Luckily, there are some tell-tale signs that may occur before the start of a period. PMS or the Premenstrual Syndrome is the term used to describe the physical and emotional symptoms that many people experience due to hormone induced changes a week or two before their period comes knocking every month. During PMS, you might experience acne, bloating, fatigue, backache, breast soreness, headaches, body pains, constipation, diarrhea, food craving, moodiness, stress, or irritability. You may also have some light cramping in your lower back as well as a change in vaginal discharge.

Boy, that’s a long list. But don’t worry! Not everyone experiences all of these and some of these symptoms usually disappear when your period begins.

Once you notice the aforementioned changes, you can start preparing for your period. Remember to keep your preferred menstrual hygiene product with you as well as anything you use to cope with menstrual cramps.  If you don’t have a menstrual hygiene product at hand, don’t be shy to ask a parent, friend, or adult around for one. And if you leak a little, that’s okay, just wrap something around you until you’re able to change.

So now that you know the signs of your period, you may be wondering, do I need to keep track of all this? YES! Keeping track of your cycle and the accompanying symptoms can help in identifying any abnormalities that may show up, such as, starting your period early, spotting and strange looking or smelling discharge. Keeping a log of these changes will be helpful in diagnosing any menstrual conditions, if needed.

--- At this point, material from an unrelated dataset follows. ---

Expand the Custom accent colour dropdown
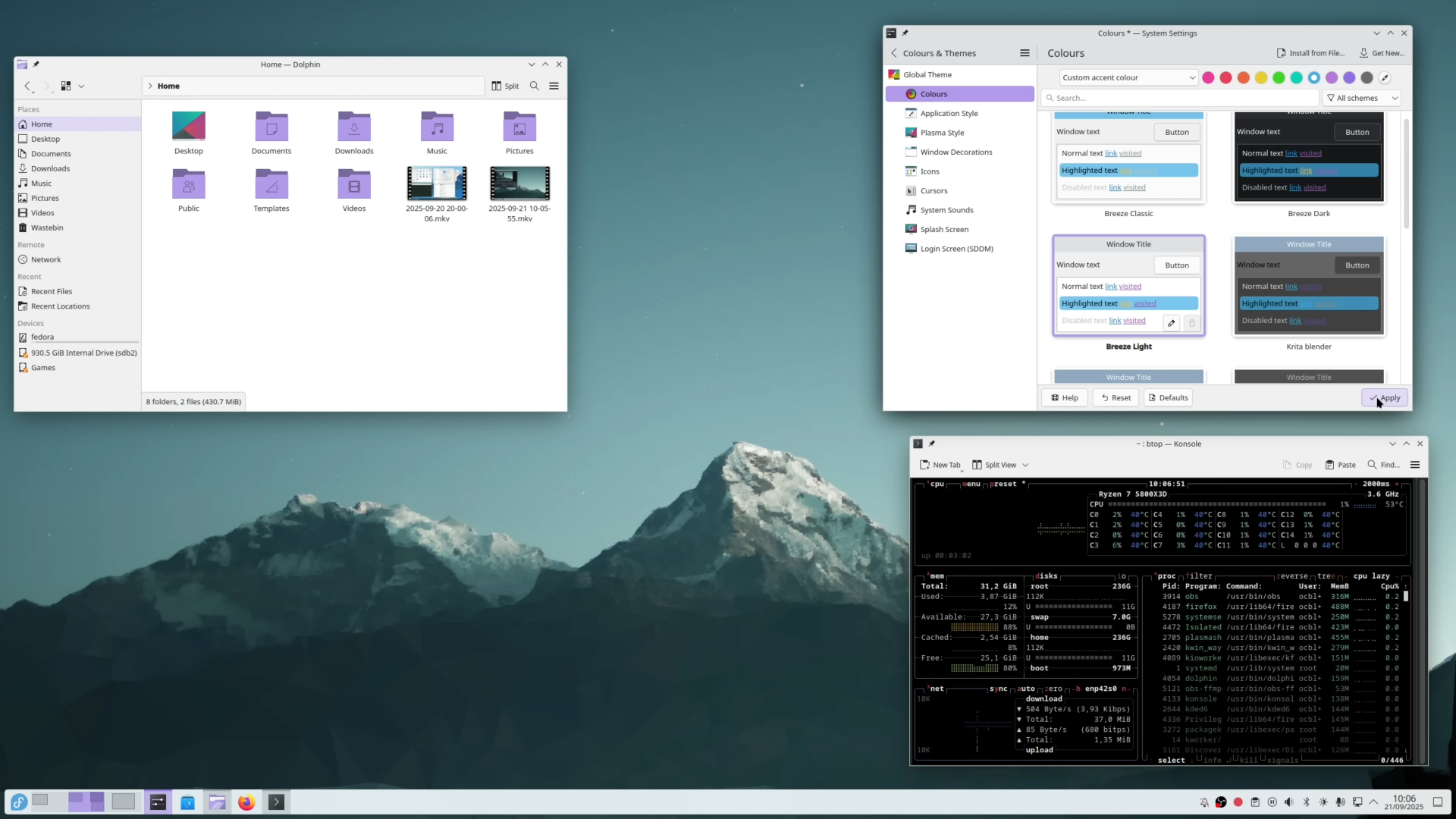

If noting things down in a notebook doesn’t work for you, there are plenty of apps you can use.

We’ve listed some below:

  • FLO Period & Ovulation Tracker: This app is perfect for those who want to take control of their menstrual health – it includes a tracker, ovulation and fertility calendar. By logging in your symptoms, the app converts the information into easy-to-read graphs that feed you all the stats you need about your body. The more you log in, the more accurate the app’s predications become, thereby helping those with irregular cycles as well.
  • EVE by Glow: This app covers all the basics with its sex, health and period logs. Information is presented daily in a “cyclescope” that forecasts what menstrual cycle phase you’re in and the symptoms you may experience. An added bonus are some quizzes and articles offering information needed to understand your cycle and body.
  • CLUE Period Tracker: This app helps you with all your menstrual-related needs. The more information you log in, the more accurate your reminders for your next period and PMS.

Do keep in mind that these apps may not always be entirely accurate. If you feel like your period may be late, stressing over it won’t make it show up any sooner. Instead – relax, breathe and investigate as to why this may be. Look at past patterns that you’ve noted down in your notebook or app. It’s important to note that occasional changes in cycle duration are normal and often due to hormonal, lifestyle and dietary changes, so not every late period is a sign that there’s something wrong or that you’re pregnant.